What is expected: Print every record exactly, but leave out the pictures.

(Stored data)

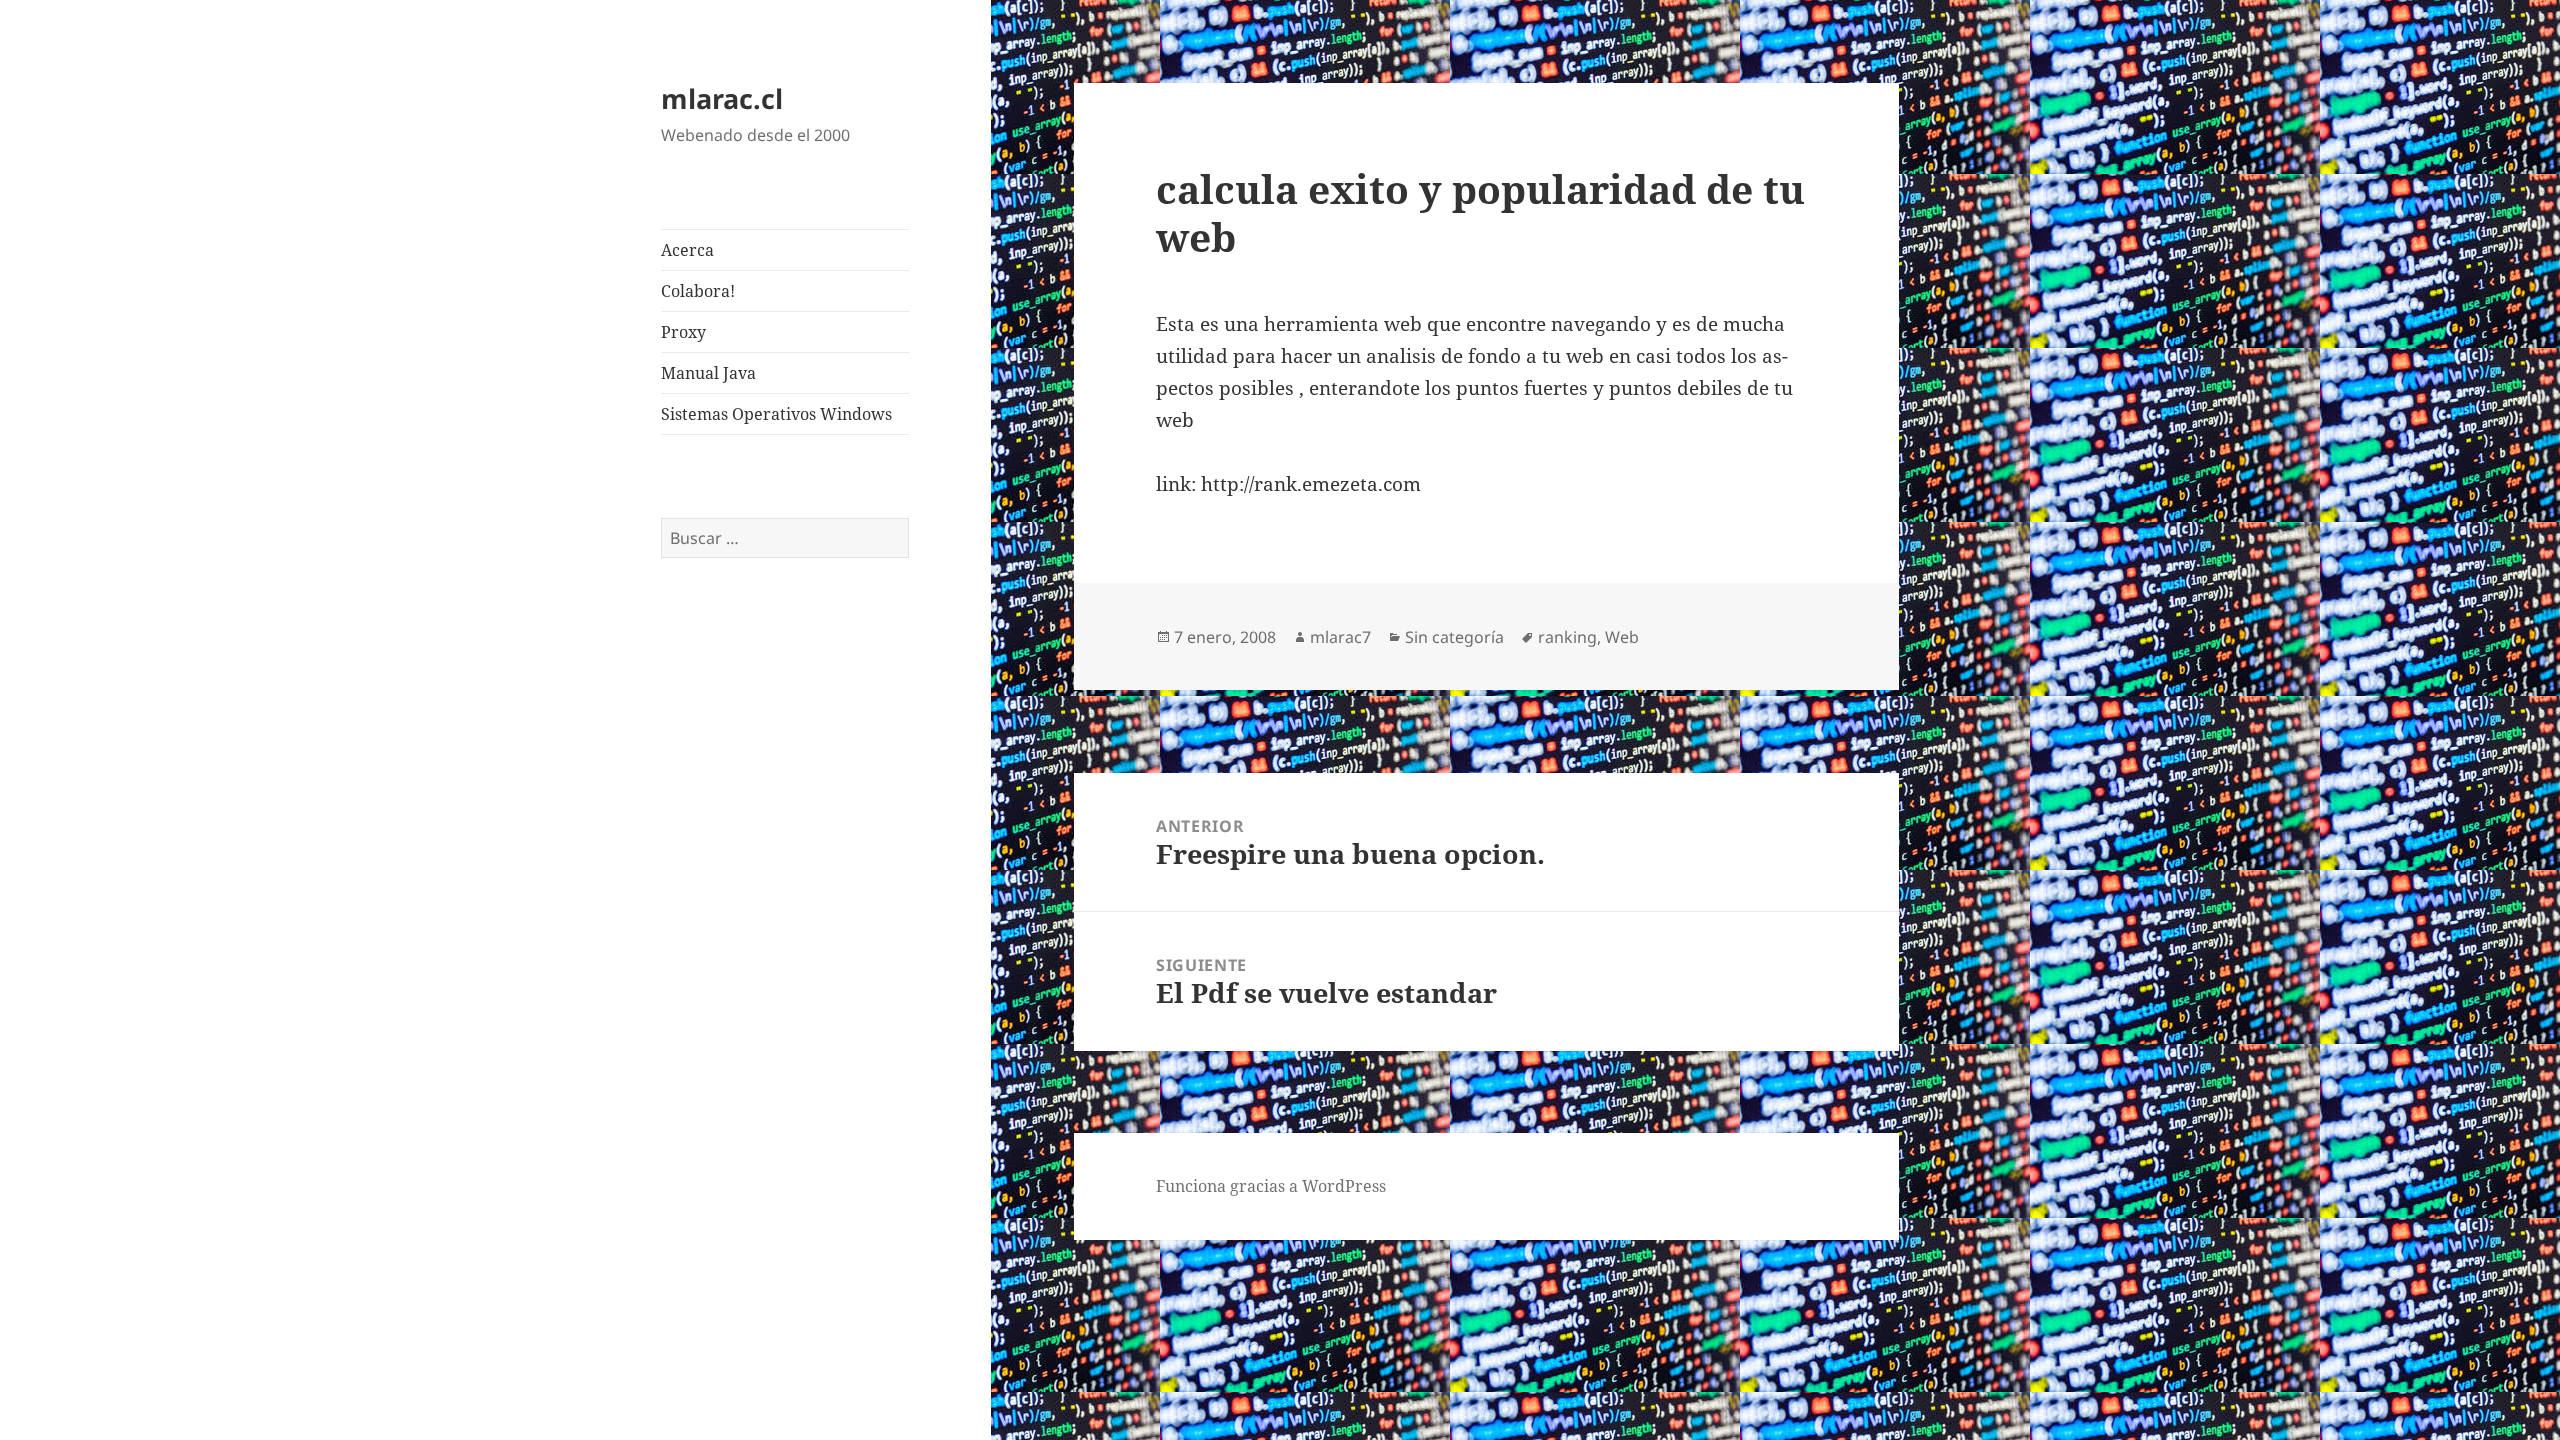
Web (1622, 637)
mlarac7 (1340, 637)
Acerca (687, 250)
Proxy (683, 332)
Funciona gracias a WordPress (1271, 1186)
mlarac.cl (722, 98)
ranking (1567, 637)
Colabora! (698, 291)
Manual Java (708, 373)
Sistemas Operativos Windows (776, 414)
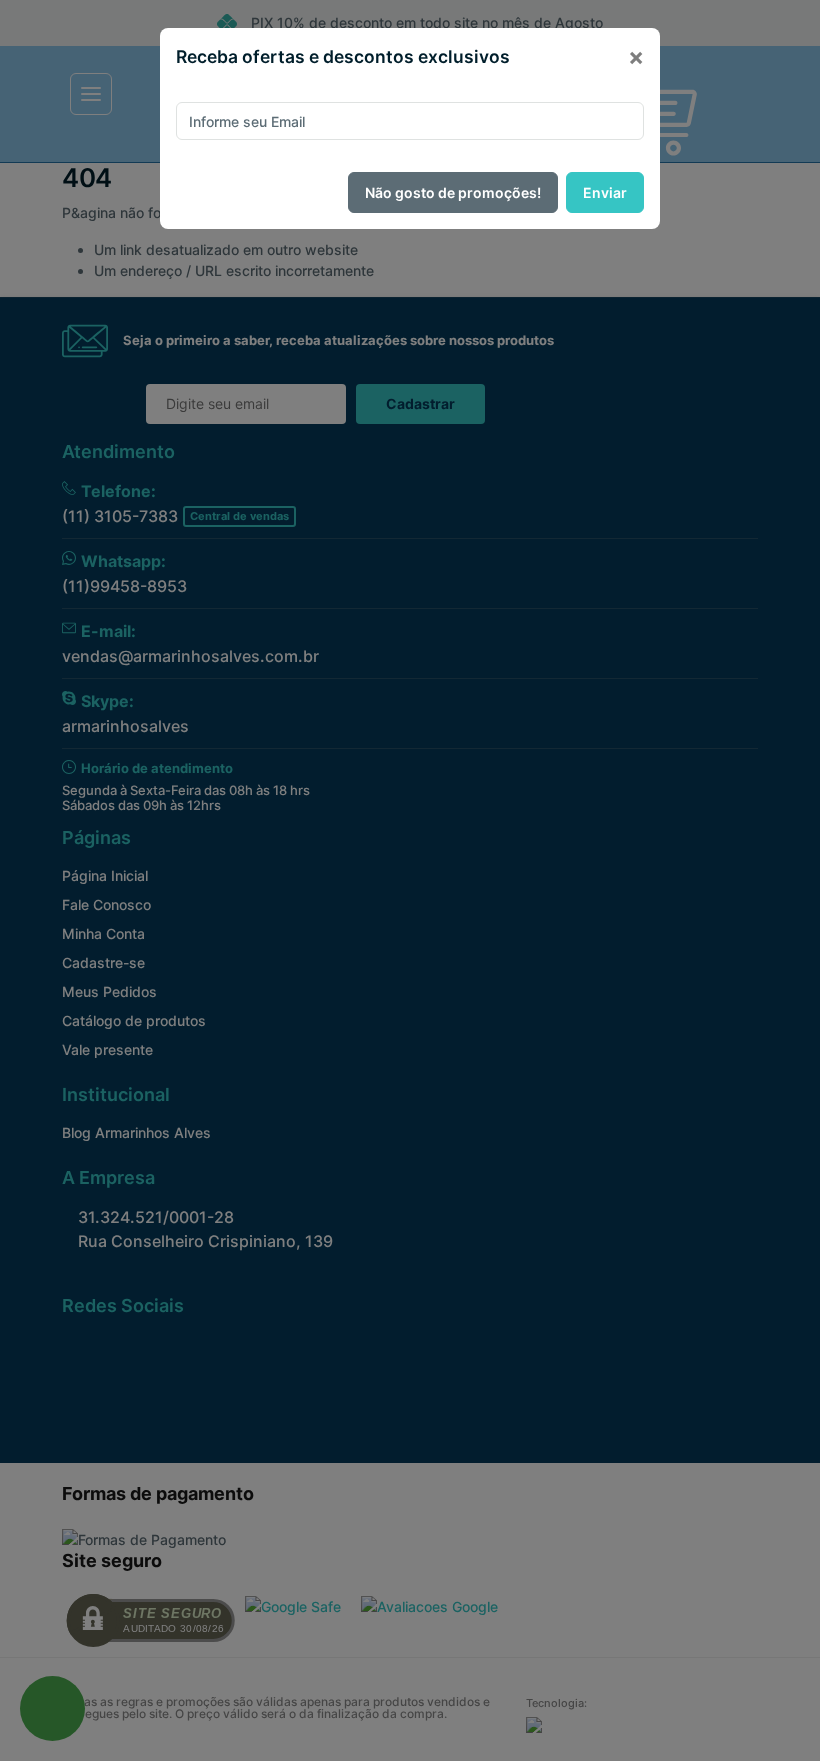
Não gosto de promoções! (453, 192)
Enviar (605, 192)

The completed task:
Web (1622, 637)
mlarac7 (1340, 637)
Acerca (687, 250)
Proxy (683, 332)
Funciona gracias a WordPress (1271, 1186)
mlarac.cl (722, 98)
ranking (1567, 637)
Colabora! (698, 291)
Manual Java (708, 373)
Sistemas Operativos Windows (776, 414)
Não gosto de promoções! (453, 192)
Enviar (605, 192)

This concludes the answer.